**ОТРЫВОК:**
^^^^

Вторая чеченская кампания: ответный удар

На модерации Отложенный

30 сентября 1999 года российские армейские подразделения и части внутренних войск перешли административную границу Чечни со стороны Дагестана и Ставропольского края. Началась вторая чеченская кампания. Философия военно-политического менеджмента 10 лет назад стала во многом определять умонастроения российского служилого класса.

Десять лет назад, в сентябре 1999 года, в России началась вторая чеченская кампания. 23 сентября 1999 года президент РФ Борис Ельцин издал указ «О мерах по повышению эффективности контртеррористических операций на территории Северо-Кавказского региона Российской Федерации», предусматривающий создание объединённой группировки войск (сил). Через четыре дня, 27 сентября 1999 года, российское политическое руководство в лице главы федерального правительства Владимира Путина делает принципиальное политическое заявление, что не видит смысла в ведении переговоров с президентом Чеченской Республики Ичкерия Асланом Масхадовым. «Никаких встреч ради того, чтобы дать боевикам зализать раны, не будет», - жёстко резюмировал тогда Путин. Ещё через три дня, 30 сентября 1999 года, российские армейские подразделения и части внутренних войск перешли административную границу Чечни со стороны Дагестана и Ставропольского края. Началась вторая чеченская кампания.

До этого события Россия уже более месяца вела боевые действия против отрядов боевиков, вторгнувшихся 7 августа 1999 года в Дагестан. За полтора месяца боёв в Дагестане погибло более полутора тысяч боевиков, 280 российских военнослужащих (около тысячи было ранено). После непосредственного отражения басаевского рейда, российские армейские части и подразделения внутренних войск (поддержанные дагестанскими ополченцами) уничтожили инфраструктуру так называемой Отдельной исламской территории (созданной летом 1998 года дагестанскими исламистами в трёх сёлах Буйнакского района республики), а также ликвидировали прорыв боевиков в Новолакский район Дагестана (5 сентября 1999 года). Решив к 15 сентября эти проблемы, российское государство перешло к более масштабной задаче - сокрушению инфраструктуры Чеченской Республики Ичкерия.

Однако события десятилетней давности по своему значению вышли далеко за пределы Чечни и Дагестана. Жёсткая и бескомпромиссная позиция по отношению к боевикам Владимира Путина, ставшего 9 августа 1999 года премьер-министром и официальным преемником Бориса Ельцина, открыла ему путь на российский политический олимп. Эта жёсткость легитимировала факт передачи политической власти по наследству. Практически легитимность всего первого срока Путина была обеспечена Северным Кавказом. Это не могло не сказаться на внутриполитической динамике в России в целом. Философия военно-политического менеджмента 10 лет назад стала во многом определять умонастроения российского служилого класса. Будучи вынужденным с первого же дня своей работы действовать в режиме чёрно-белых оценок (оправданных в случае басаевского рейда), Владимир Путин впоследствии не смог до конца преодолеть эту стилистику даже там, где она была неуместной. В этом смысле мы можем говорить о негативном влиянии атаки боевиков на российский внутриполитический процесс в целом. Автоматический перенос силовой методики на другие сферы (взаимоотношения власти и бизнеса, Кремля и оппозиции, государства и гражданского общества, выстраивание политики в других субъектах Северного Кавказа и региональной политики вообще, взаимоотношения исполнительной власти и парламента) отбросил Россию назад.

^^^^

**ДАННЫЕ:**
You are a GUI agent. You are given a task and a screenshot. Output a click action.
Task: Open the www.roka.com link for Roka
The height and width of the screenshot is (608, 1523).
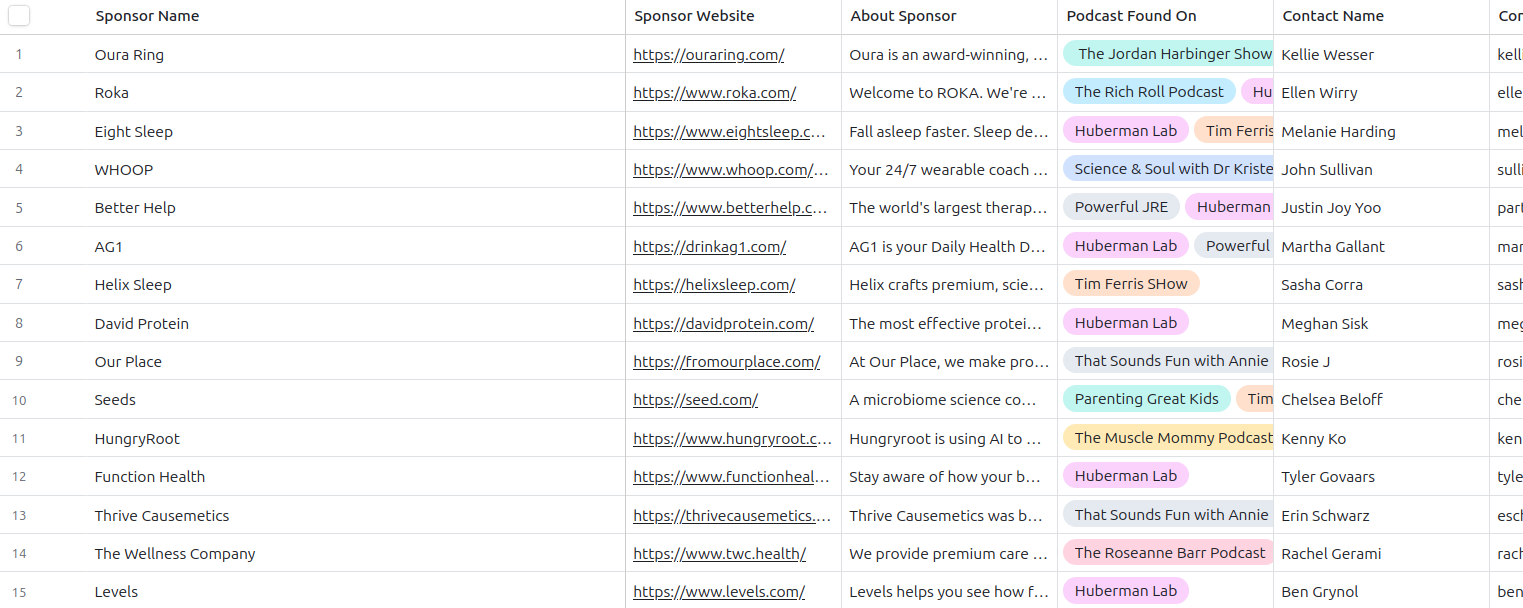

^^^^

**ЗАДАНИЕ A:** Перепишите кусок из отрывка о второй чеченской кампании: начните с места, где стоят слова «До этого события», и остановитесь после слов «Чеченской Республики Ичкерия.».
**ЗАДАНИЕ B:** Продолжите отрывок о второй чеченской кампании дальше, сразу после его последнего предложения.
Материал тут ни при чем.

**ОТВЕТ A:**
До этого события Россия уже более месяца вела боевые действия против отрядов боевиков, вторгнувшихся 7 августа 1999 года в Дагестан. За полтора месяца боёв в Дагестане погибло более полутора тысяч боевиков, 280 российских военнослужащих (около тысячи было ранено). После непосредственного отражения басаевского рейда, российские армейские части и подразделения внутренних войск (поддержанные дагестанскими ополченцами) уничтожили инфраструктуру так называемой Отдельной исламской территории (созданной летом 1998 года дагестанскими исламистами в трёх сёлах Буйнакского района республики), а также ликвидировали прорыв боевиков в Новолакский район Дагестана (5 сентября 1999 года). Решив к 15 сентября эти проблемы, российское государство перешло к более масштабной задаче - сокрушению инфраструктуры Чеченской Республики Ичкерия.

**ОТВЕТ B:**
Допустимые в совершенно конкретных условиях авторитарные методы не были свёрнуты после того, как победа в Дагестане была одержана, а Чечня стала возвращаться под российскую юрисдикцию. Именно здесь надо искать причины последующей отмены выборов регионального управленческого корпуса, формирования ручных палат Федерального собрания, популизма как главного ресурса для доказательства собственной правоты, а также маркирования любых оппонентов (даже выступающих с патриотических позиций) как оппонентов не власти, но едва ли не врагов страны в целом.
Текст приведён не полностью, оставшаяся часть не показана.